Audubon Birdscapes was a resource I created when I worked at Audubon to help property owners create healthy yards and neighborhoods that are good for birds and people. Birds can thrive in our yards and communities, and with a little extra work, these areas can attract and harbor many more species. That was the vision of Audubon Birdscapes and Audubon At Home–a world where our yards and neighborhoods are more vibrant, healthier, and filled with native birds.
Over the past ten years, as the Google results pages show, the word has taken on additional meaning. The American Bird Conservancy defines its own BirdScapes program as dealing with large landscapes important to birds across the Americas. Miyoko Chu and the Cornell Lab of Ornithology published a great pop-up book entitled Birdscapes. Do your own Google search and you will find other uses of the term.
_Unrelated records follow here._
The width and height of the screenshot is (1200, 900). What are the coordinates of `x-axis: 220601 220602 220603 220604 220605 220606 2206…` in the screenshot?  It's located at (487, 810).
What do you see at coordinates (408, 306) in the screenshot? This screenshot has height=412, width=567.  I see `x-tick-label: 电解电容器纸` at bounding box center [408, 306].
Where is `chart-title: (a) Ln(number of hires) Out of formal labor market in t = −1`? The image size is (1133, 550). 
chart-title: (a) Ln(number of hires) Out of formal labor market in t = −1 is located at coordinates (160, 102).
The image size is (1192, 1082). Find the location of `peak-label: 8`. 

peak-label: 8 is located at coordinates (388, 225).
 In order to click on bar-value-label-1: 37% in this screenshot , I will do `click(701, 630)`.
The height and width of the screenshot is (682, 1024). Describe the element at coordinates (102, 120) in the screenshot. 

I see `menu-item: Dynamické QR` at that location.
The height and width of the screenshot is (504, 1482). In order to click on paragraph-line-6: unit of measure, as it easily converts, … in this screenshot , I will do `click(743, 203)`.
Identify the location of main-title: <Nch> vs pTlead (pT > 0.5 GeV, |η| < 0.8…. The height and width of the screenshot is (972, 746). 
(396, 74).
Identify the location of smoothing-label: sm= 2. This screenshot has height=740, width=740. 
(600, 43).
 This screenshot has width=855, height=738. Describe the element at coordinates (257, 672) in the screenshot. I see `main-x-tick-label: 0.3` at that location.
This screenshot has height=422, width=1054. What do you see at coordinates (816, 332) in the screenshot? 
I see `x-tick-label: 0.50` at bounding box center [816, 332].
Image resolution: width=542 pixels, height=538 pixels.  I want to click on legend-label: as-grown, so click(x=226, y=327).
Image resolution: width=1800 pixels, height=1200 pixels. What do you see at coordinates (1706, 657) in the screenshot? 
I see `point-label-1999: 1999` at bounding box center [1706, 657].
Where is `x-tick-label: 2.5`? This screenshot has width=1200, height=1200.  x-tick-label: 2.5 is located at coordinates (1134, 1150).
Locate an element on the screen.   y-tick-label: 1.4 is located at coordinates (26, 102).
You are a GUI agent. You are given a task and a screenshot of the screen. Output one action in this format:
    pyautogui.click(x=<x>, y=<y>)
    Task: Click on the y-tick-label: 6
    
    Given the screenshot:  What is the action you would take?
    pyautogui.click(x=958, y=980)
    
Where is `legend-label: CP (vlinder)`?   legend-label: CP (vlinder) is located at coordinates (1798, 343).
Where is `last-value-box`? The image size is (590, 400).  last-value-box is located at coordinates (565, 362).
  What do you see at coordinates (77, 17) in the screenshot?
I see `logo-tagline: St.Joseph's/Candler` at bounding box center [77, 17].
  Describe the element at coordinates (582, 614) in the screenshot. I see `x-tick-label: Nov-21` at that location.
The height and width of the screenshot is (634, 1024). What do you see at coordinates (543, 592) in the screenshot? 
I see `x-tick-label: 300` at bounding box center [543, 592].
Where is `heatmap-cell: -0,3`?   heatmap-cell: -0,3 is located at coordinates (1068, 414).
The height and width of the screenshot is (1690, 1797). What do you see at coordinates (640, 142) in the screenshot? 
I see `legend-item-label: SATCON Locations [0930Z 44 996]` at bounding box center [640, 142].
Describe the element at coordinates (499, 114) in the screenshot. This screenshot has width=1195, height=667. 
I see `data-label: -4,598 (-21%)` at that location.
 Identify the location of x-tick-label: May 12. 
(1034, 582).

Here at Urban Birdscapes, we use the term to refer to urban, suburban, and exurban landscapes shared by birds and people–especially those that are managed for the benefit of birds. Birds are everywhere, and by recognizing our mutual dependence on the same landscapes, we can more mindfully create Urban Birdscapes that are good for both birds and people.
(This post based on a 2008 Audubon Birdscapes post no longer online, but available at the Wayback Machine Internet Archive (here).